(GIVEN ENTRIES)

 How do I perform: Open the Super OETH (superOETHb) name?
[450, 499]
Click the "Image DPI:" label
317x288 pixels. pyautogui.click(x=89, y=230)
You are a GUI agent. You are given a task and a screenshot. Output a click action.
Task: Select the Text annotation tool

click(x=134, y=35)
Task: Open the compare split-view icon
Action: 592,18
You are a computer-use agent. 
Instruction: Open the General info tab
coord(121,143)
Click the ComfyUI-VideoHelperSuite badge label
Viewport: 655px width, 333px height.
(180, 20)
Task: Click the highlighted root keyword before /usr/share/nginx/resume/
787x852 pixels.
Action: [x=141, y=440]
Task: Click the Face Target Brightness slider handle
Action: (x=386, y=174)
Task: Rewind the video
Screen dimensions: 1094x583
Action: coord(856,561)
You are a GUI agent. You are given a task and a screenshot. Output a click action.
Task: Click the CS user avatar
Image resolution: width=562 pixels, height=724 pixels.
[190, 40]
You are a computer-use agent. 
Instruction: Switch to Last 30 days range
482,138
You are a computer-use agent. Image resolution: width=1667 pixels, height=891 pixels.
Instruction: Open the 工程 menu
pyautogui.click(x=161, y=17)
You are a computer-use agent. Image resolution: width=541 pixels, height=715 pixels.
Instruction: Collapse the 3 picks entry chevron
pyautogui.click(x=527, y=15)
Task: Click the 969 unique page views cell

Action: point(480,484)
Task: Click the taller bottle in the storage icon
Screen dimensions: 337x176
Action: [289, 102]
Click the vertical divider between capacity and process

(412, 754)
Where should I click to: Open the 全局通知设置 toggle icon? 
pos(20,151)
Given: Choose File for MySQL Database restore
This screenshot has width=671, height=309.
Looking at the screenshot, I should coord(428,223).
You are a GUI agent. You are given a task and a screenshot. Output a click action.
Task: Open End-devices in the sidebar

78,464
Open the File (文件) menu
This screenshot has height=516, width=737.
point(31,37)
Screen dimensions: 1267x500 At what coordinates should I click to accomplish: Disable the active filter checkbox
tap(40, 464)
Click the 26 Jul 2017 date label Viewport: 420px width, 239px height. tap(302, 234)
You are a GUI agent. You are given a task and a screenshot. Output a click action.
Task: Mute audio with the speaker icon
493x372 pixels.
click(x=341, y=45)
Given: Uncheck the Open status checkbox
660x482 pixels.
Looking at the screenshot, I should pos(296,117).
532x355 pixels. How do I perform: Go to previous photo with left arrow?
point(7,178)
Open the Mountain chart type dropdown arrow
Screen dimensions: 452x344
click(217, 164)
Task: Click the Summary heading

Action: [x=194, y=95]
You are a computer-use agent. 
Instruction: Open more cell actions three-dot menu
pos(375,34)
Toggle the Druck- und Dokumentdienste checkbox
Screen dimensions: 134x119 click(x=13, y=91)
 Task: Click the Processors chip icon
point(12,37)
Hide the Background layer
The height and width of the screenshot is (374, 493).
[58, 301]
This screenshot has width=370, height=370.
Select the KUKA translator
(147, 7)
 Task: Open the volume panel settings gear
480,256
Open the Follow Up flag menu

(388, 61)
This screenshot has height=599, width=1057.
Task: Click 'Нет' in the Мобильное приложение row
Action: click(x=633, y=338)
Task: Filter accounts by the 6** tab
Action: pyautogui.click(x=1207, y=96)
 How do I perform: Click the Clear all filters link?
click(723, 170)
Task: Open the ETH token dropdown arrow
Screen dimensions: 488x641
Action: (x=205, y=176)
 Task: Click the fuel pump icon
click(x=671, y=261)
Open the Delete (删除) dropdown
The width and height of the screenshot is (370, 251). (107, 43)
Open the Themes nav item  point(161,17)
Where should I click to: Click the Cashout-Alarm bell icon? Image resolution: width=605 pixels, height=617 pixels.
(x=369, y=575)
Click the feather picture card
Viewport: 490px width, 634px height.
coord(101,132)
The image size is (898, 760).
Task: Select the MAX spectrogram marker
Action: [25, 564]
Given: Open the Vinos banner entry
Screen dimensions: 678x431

(End GIVEN ENTRIES)

**PROBLEM DESCRIPTION:**
Look above for the line with "Toggle the Druck- und" and the line with "Task: Open the ETH token dropdown arrow". Retype those two lines and every line between them exactly, adding nothing.

**ANSWER:**
Toggle the Druck- und Dokumentdienste checkbox
Screen dimensions: 134x119 click(x=13, y=91)
 Task: Click the Processors chip icon
point(12,37)
Hide the Background layer
The height and width of the screenshot is (374, 493).
[58, 301]
This screenshot has width=370, height=370.
Select the KUKA translator
(147, 7)
 Task: Open the volume panel settings gear
480,256
Open the Follow Up flag menu

(388, 61)
This screenshot has height=599, width=1057.
Task: Click 'Нет' in the Мобильное приложение row
Action: click(x=633, y=338)
Task: Filter accounts by the 6** tab
Action: pyautogui.click(x=1207, y=96)
 How do I perform: Click the Clear all filters link?
click(723, 170)
Task: Open the ETH token dropdown arrow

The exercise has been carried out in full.